**DOCUMENT EXCERPT:**
Had that same team faced running an agency in 2012, in order to scale, we would have needed to a technology stack that we could deploy without a full time IT person.  We definitely would have needed access to the Internet at each agent desktop. We would also have needed a solution that would help us handle the client's need to book wherever they want to, yet not sacrifice the ability to perform quality control, ensure policy compliance and consolidate the data for reporting and accounting.

And while we were at it, we would have asked for world peace.

Where will the Odyssey Take Us?

There are several 1000 pound gorillas in the room that introduce some wildcards into this Odyssey.   And I am not talking about the GDS companies or the suppliers.

One is Google.  With very deep pockets, a big stockpile of cash for acquisitions and a vested interest in travel, it will be interesting to see their direction in travel.  While their efforts may be focused the leisure part of the market, corporate travel can't be far behind.

**DATASET EXCERPTS:**
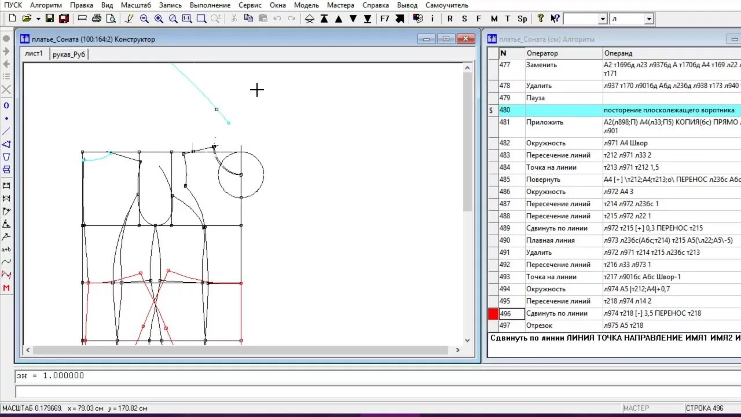Image resolution: width=741 pixels, height=417 pixels.
Task: Click the yellow question mark help icon
Action: click(x=541, y=19)
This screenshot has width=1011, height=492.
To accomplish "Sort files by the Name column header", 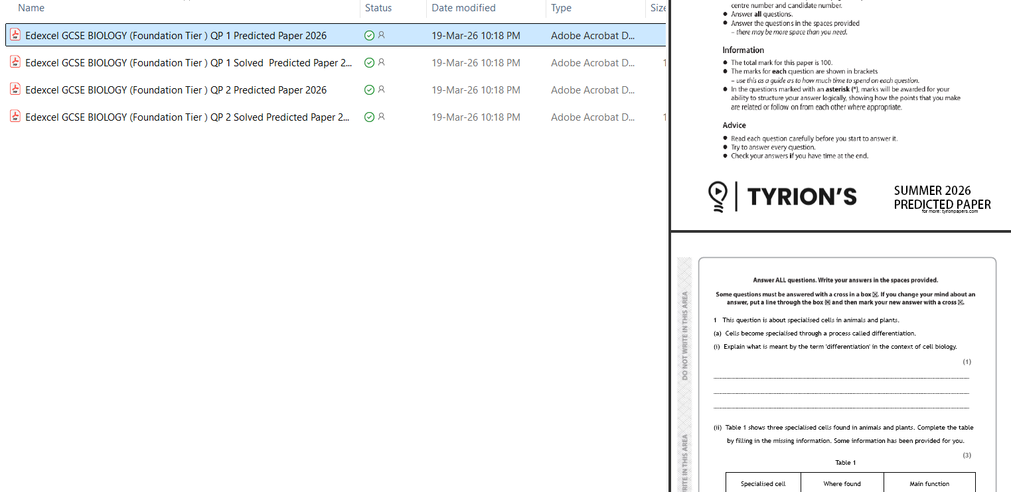I will (x=31, y=8).
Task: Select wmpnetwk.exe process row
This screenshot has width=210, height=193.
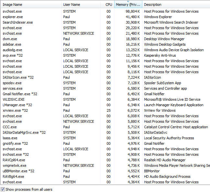Action: 105,165
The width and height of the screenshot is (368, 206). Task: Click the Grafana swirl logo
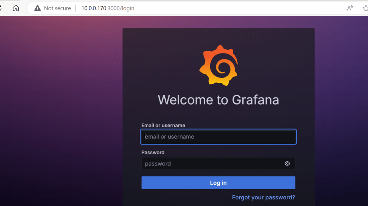pos(218,65)
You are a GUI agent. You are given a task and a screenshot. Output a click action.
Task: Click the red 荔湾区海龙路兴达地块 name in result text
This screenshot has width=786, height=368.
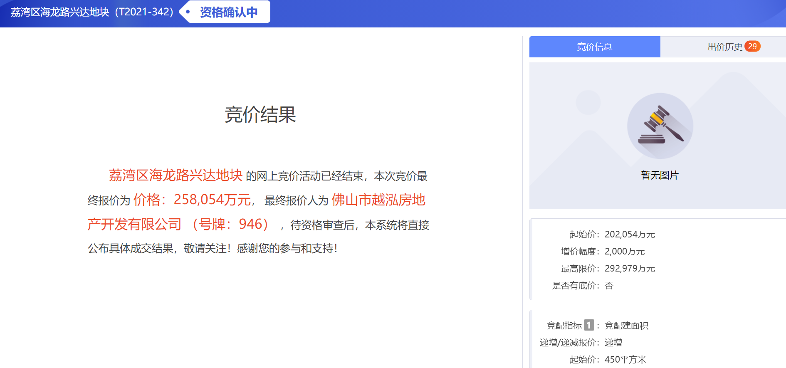click(x=175, y=175)
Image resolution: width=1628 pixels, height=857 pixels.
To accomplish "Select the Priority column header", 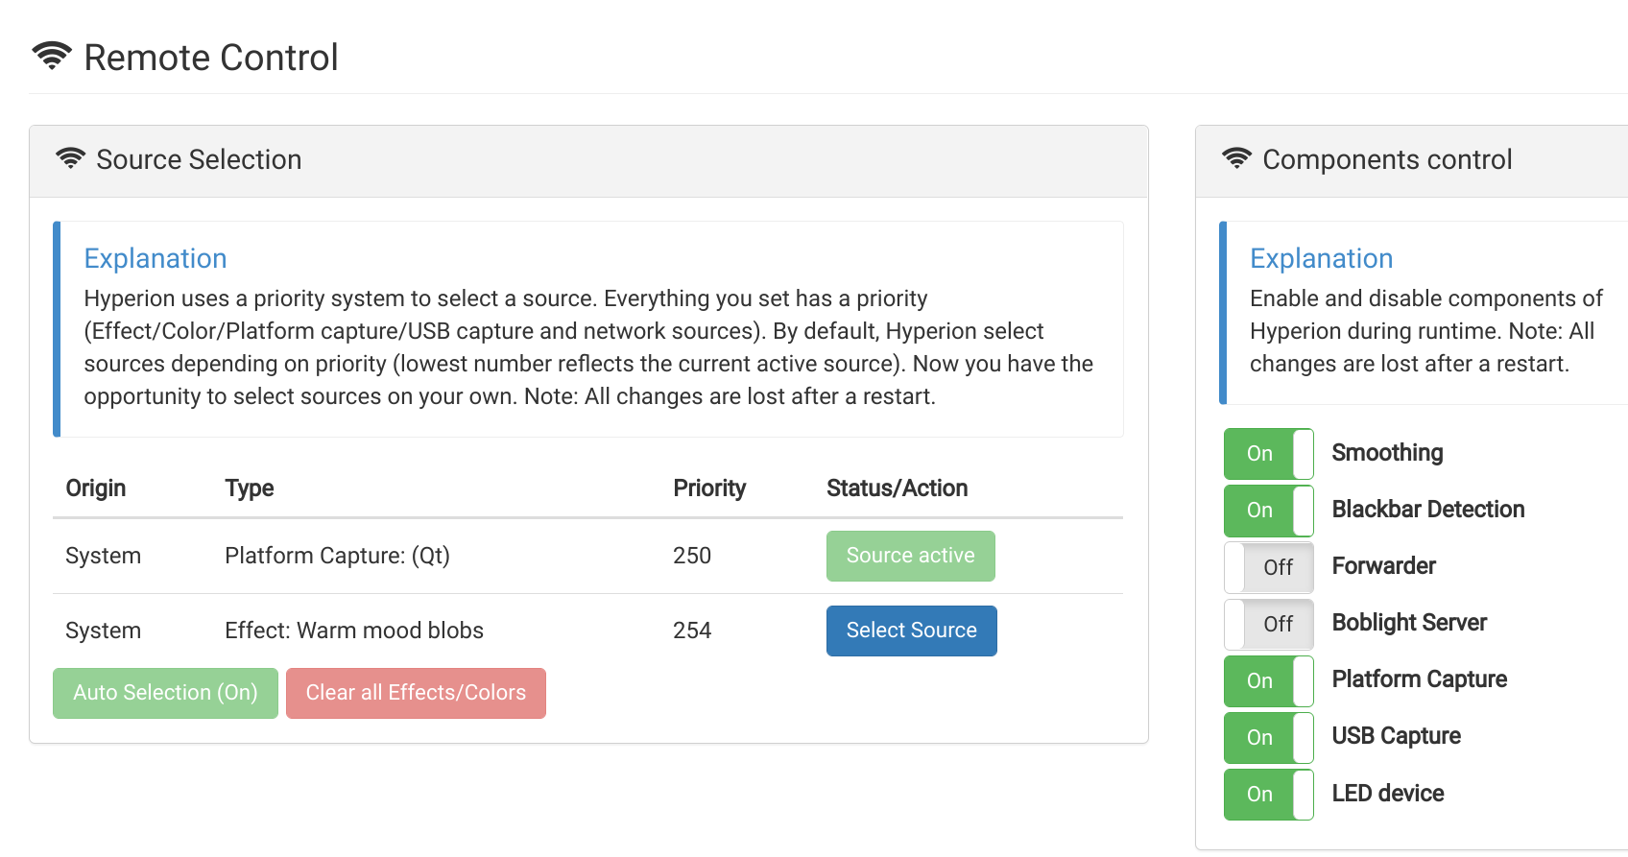I will click(x=709, y=488).

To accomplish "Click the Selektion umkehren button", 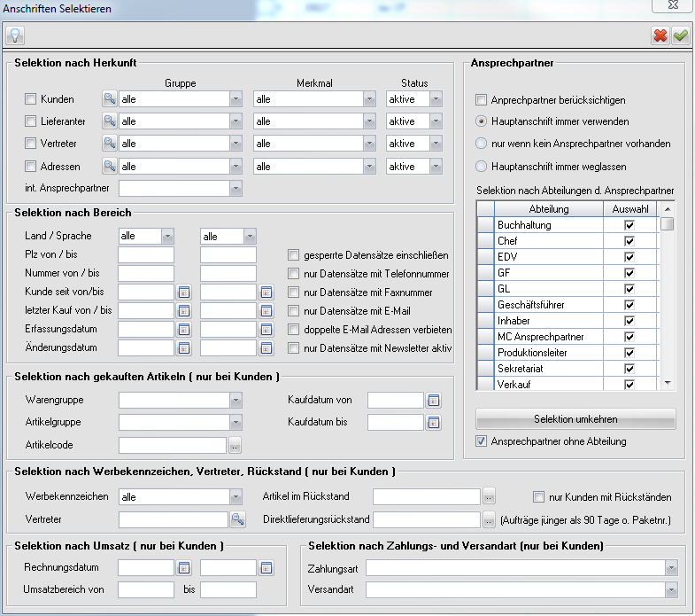I will coord(575,418).
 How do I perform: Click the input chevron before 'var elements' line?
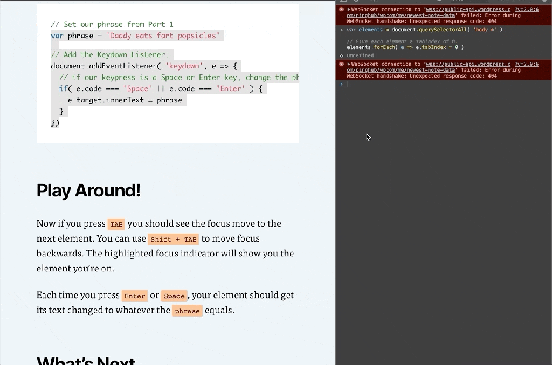tap(341, 30)
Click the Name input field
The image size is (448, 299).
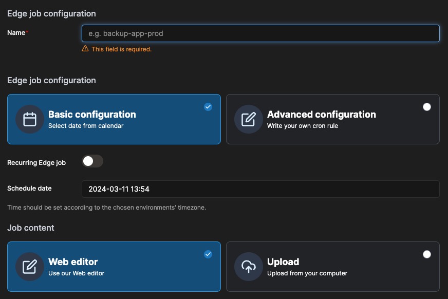(x=260, y=33)
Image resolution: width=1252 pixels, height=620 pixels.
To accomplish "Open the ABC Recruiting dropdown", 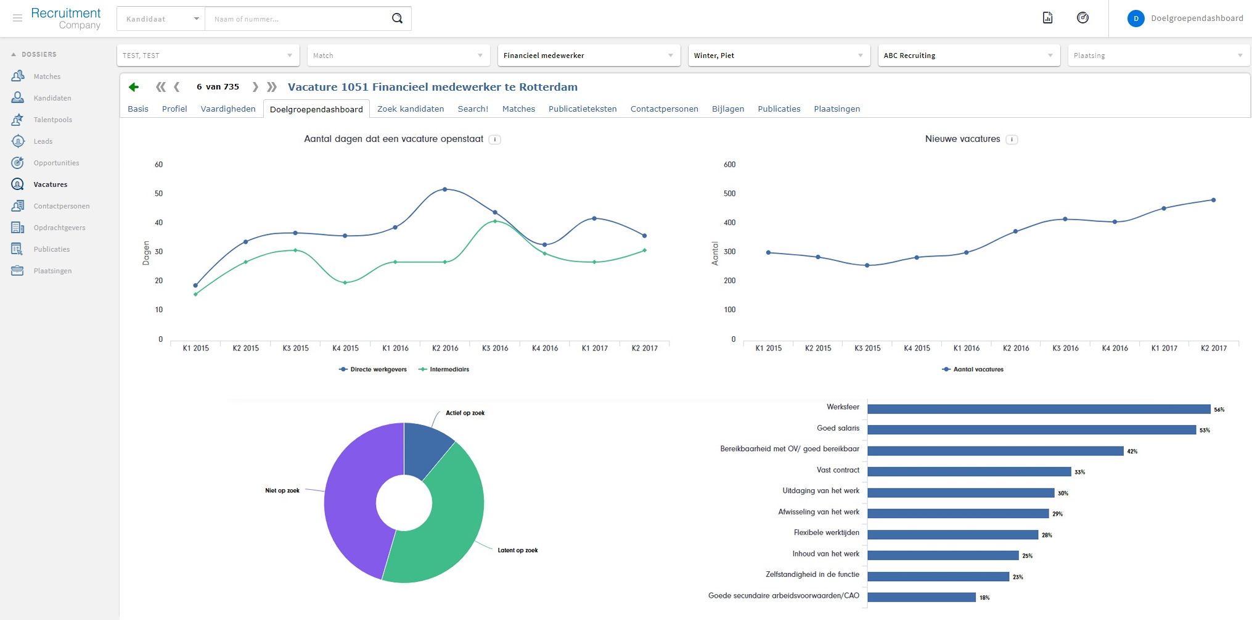I will pos(968,56).
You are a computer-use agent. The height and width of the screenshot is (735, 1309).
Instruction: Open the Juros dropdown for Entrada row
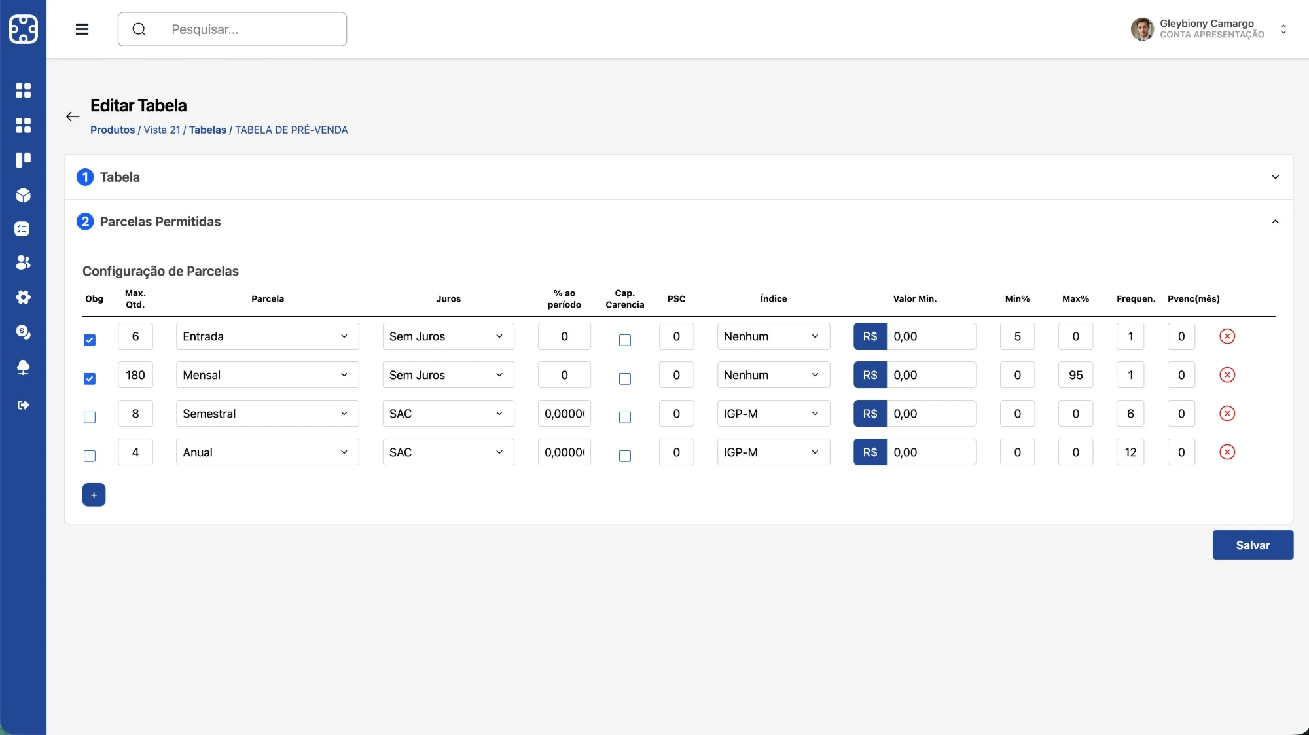[448, 336]
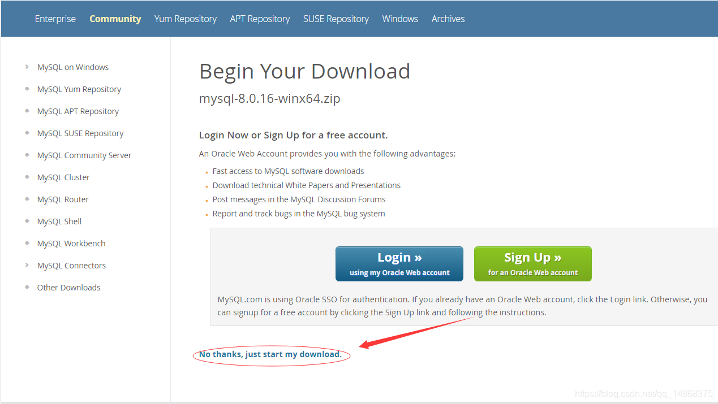The height and width of the screenshot is (404, 718).
Task: Click the green Sign Up button
Action: [x=533, y=264]
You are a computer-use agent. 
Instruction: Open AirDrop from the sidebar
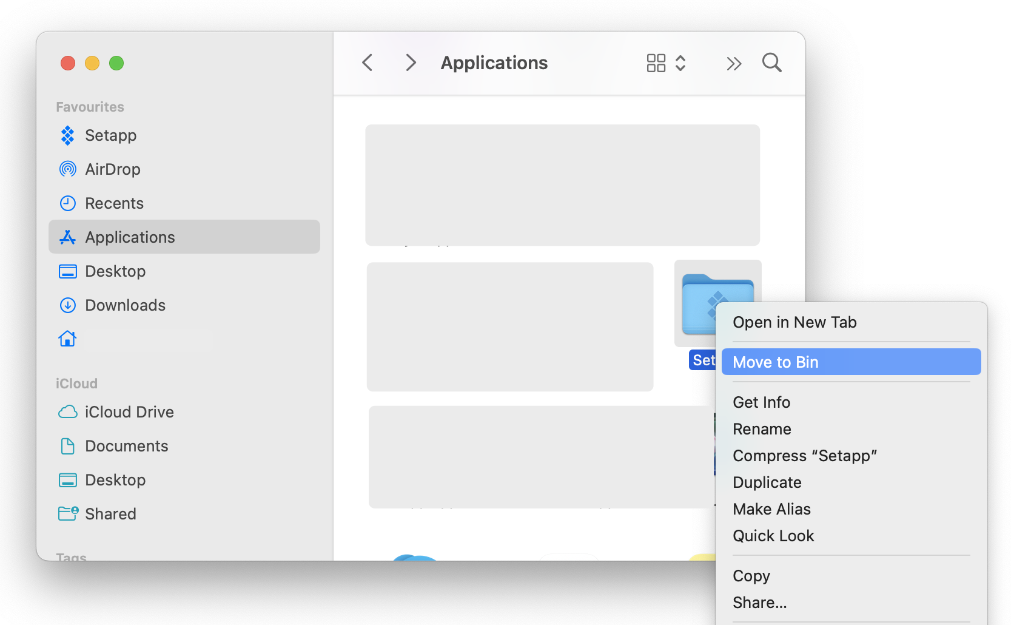click(113, 169)
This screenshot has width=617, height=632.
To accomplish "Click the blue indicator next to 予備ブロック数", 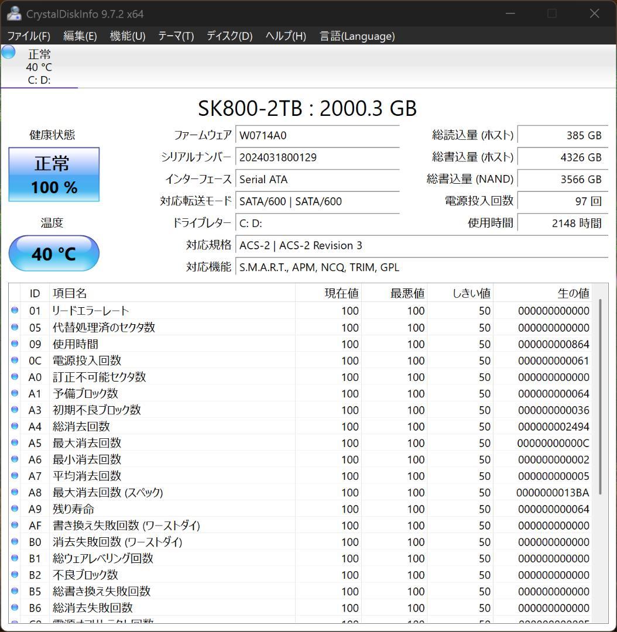I will pos(15,393).
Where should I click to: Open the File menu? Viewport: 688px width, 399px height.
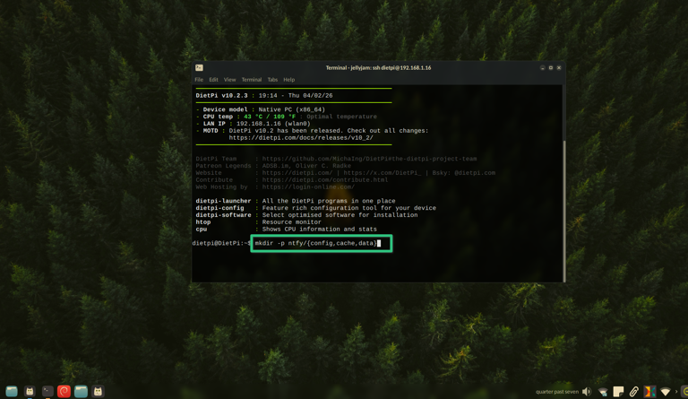pos(199,80)
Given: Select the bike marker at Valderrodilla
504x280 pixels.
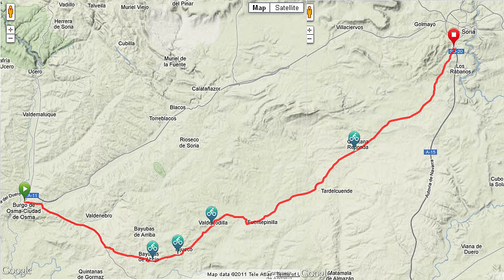Looking at the screenshot, I should pos(212,215).
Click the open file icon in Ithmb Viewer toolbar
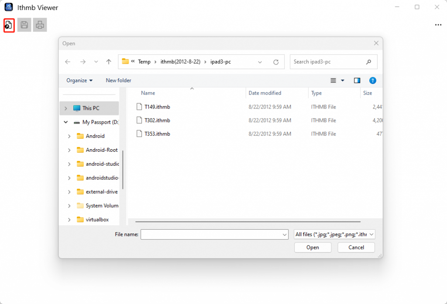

**REQUIRED ACTIONS:**
• 1. Update the travel agency passage from "Had that same" to "for world peace.", changing "technology stack" to "software platform".
• 2. List every line of the records that contains the string "Instruction". Case counts.
The travel agency passage and the records have nothing to do with each other.

**RESULTS FOR THE EXERCISE:**
• 1.
Had that same team faced running an agency in 2012, in order to scale, we would have needed to a software platform that we could deploy without a full time IT person.  We definitely would have needed access to the Internet at each agent desktop. We would also have needed a solution that would help us handle the client's need to book wherever they want to, yet not sacrifice the ability to perform quality control, ensure policy compliance and consolidate the data for reporting and accounting.

And while we were at it, we would have asked for world peace.

• 2.
Instruction: Open the Juros dropdown for Entrada row
Instruction: Open AirDrop from the sidebar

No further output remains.